### WORK REQUEST
Return the data below exactly, please, but drop the pictures.
[Opening DATA SUPPLIED section]
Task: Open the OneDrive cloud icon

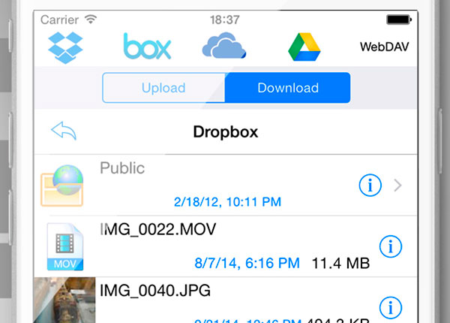Action: point(224,47)
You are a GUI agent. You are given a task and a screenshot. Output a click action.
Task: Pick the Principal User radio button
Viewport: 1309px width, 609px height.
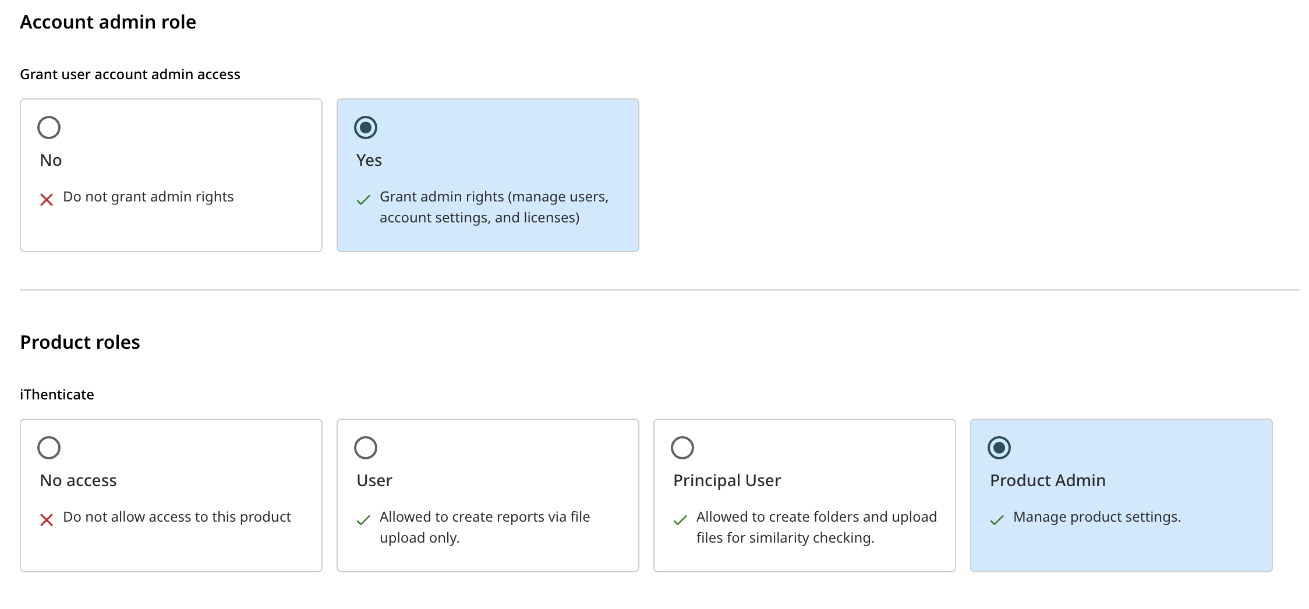[682, 448]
[Closing DATA SUPPLIED section]
### TASK RESULT
Task: Open the OneDrive cloud icon

Action: point(224,47)
You are a GUI agent. You are given a task and a screenshot. Output a click action.
Task: Pick the Principal User radio button
Viewport: 1309px width, 609px height.
[682, 448]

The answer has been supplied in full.